Towards the Characterization of Representations Learned via Capsule-based Network Architectures
Saja Tawalbeh, José Oramas
TL;DR
The paper tackles the interpretability of Capsule Networks by proposing a principled framework to test whether part-whole relationships are encoded in CapsNet representations. It introduces two methods—Perturbation Analysis and Layer-Wise Relevant Unit Selection—to probe internal activations and activation paths from input to prediction, applying them across MNIST, SVHN, CIFAR-10, and CelebA variants with CapsNetSF17 and CapsNetEM backbones. The study finds that CapsNet representations are not as disentangled nor strictly aligned with part-whole structures as often claimed, with activation-space perturbations revealing entangled feature dimensions and low overlap between part and whole activations measured by Relevance Mass Accuracy (RMA).
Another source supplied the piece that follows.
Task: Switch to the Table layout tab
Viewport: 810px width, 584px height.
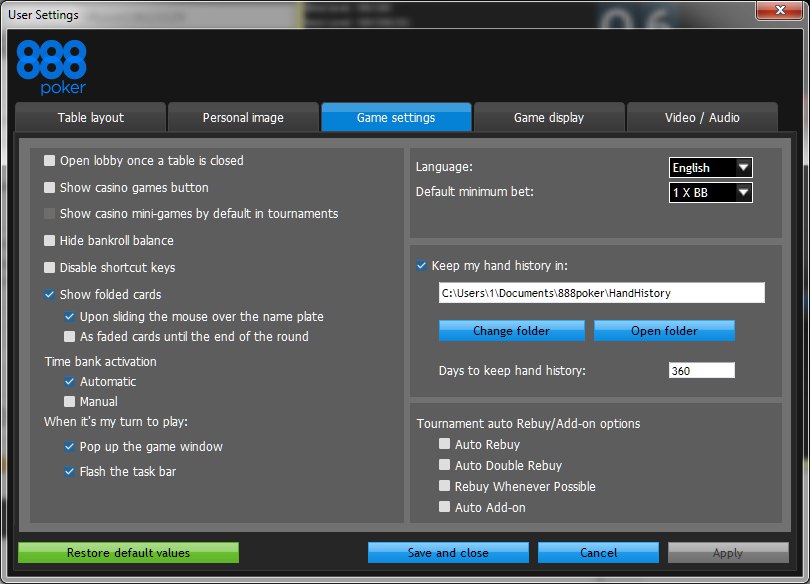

These results highlight both the potential and the limitations of CapsNets for interpretable representation learning, and point to future work on routing efficiency, broader backbone evaluation, and complementary explanation methods to better understandCapsNet behavior in complex settings.
Abstract
Capsule Networks (CapsNets) have been re-introduced as a more compact and interpretable alternative to standard deep neural networks. While recent efforts have proved their compression capabilities, to date, their interpretability properties have not been fully assessed. Here, we conduct a systematic and principled study towards assessing the interpretability of these types of networks. Moreover, we pay special attention towards analyzing the level to which part-whole relationships are indeed encoded within the learned representation. Our analysis in the MNIST, SVHN, PASCAL-part and CelebA datasets suggest that the representations encoded in CapsNets might not be as disentangled nor strictly related to parts-whole relationships as is commonly stated in the literature.